What you are asked to do: Reproduce exactly the lines from the top of the records below through the line holding "Given: Select the 制御 (Control) block category".

===

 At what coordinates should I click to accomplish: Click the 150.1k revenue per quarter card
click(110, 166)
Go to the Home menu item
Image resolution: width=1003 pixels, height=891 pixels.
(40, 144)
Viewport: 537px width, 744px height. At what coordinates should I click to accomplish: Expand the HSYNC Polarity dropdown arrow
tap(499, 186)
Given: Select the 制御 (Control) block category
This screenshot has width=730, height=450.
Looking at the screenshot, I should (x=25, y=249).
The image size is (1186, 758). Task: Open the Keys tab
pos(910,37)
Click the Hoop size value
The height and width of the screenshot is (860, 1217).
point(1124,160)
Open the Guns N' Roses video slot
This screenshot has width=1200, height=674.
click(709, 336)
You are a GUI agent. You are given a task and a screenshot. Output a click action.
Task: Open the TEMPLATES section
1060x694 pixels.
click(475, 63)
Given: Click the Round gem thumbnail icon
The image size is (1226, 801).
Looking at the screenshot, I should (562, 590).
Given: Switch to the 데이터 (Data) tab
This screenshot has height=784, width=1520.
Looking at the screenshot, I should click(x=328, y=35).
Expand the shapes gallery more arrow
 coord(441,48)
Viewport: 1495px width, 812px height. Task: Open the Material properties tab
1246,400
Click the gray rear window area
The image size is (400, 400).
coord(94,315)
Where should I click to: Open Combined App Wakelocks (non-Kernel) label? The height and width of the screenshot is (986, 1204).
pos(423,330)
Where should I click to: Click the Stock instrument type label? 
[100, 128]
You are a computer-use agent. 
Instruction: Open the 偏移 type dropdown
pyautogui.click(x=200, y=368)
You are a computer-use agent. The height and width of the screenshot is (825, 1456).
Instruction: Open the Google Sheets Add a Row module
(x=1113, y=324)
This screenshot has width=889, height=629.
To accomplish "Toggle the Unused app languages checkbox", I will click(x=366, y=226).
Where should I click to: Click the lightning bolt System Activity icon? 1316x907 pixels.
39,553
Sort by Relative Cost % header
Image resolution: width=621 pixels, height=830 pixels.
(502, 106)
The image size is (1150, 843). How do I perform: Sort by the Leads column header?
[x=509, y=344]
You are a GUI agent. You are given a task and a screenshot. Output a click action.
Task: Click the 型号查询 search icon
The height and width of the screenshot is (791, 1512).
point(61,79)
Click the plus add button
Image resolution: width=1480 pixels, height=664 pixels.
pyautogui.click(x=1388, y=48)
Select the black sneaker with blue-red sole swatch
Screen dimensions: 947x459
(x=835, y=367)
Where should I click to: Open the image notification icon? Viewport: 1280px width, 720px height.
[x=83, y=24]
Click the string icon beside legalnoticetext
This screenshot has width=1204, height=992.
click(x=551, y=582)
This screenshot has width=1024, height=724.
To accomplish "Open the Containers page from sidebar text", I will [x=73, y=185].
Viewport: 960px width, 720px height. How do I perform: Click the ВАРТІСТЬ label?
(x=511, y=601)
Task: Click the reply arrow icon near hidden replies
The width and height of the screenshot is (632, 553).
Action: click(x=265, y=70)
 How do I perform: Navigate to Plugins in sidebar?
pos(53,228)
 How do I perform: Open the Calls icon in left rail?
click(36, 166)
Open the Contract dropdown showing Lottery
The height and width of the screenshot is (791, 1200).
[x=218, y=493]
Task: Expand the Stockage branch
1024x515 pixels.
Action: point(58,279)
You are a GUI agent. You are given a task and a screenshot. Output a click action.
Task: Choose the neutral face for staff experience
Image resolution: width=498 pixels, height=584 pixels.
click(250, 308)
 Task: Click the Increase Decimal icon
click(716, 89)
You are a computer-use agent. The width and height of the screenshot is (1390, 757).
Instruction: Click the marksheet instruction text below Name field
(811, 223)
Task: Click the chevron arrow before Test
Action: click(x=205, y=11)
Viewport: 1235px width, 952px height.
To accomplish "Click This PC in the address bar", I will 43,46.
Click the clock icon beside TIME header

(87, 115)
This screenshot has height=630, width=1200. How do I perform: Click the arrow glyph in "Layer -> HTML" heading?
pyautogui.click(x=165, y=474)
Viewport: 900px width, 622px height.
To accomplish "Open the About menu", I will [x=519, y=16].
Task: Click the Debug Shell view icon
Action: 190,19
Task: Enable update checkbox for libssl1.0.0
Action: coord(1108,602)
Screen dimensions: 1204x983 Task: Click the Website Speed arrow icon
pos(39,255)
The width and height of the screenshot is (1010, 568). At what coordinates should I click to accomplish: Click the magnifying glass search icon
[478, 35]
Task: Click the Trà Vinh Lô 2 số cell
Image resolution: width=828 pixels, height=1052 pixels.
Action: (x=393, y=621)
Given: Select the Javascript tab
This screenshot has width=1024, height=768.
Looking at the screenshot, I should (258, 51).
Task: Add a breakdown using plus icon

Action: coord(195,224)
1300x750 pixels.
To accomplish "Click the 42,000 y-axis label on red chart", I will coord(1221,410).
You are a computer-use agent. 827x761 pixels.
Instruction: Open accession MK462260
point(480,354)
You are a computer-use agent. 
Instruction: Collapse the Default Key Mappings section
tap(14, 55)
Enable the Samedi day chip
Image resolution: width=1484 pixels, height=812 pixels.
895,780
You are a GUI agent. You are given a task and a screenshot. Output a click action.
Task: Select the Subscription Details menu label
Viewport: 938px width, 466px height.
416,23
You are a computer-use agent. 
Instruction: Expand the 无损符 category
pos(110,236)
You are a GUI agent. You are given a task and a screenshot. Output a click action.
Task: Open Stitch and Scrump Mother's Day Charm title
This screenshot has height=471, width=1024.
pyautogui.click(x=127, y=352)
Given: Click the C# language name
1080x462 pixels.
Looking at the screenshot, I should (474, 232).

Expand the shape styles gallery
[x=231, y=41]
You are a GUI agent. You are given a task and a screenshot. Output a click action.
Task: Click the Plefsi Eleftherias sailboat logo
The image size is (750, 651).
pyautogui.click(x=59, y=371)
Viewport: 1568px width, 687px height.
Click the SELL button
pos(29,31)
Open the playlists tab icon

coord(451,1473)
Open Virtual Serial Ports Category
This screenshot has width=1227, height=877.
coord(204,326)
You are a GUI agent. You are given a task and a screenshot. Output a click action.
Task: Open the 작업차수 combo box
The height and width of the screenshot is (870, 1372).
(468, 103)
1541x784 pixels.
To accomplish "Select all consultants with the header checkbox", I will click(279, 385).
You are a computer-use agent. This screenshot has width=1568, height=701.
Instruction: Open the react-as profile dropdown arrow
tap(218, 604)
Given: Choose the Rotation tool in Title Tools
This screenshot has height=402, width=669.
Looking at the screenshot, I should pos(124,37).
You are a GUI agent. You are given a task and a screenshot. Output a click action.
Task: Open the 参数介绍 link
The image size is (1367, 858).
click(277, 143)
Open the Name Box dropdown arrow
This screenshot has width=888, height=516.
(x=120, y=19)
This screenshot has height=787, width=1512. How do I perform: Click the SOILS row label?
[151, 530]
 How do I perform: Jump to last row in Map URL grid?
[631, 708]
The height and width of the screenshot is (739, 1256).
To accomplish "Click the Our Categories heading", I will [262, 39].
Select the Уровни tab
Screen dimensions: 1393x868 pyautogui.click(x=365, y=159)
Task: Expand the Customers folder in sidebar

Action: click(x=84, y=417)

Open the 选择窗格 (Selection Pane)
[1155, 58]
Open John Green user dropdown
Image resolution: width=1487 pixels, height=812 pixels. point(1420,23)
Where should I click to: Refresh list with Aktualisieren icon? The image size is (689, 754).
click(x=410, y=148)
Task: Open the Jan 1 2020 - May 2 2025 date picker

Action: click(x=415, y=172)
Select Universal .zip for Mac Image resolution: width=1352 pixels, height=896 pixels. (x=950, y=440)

===

Response to the exercise:
 At what coordinates should I click to accomplish: Click the 150.1k revenue per quarter card
click(110, 166)
Go to the Home menu item
Image resolution: width=1003 pixels, height=891 pixels.
(40, 144)
Viewport: 537px width, 744px height. At what coordinates should I click to accomplish: Expand the HSYNC Polarity dropdown arrow
tap(499, 186)
Given: Select the 制御 (Control) block category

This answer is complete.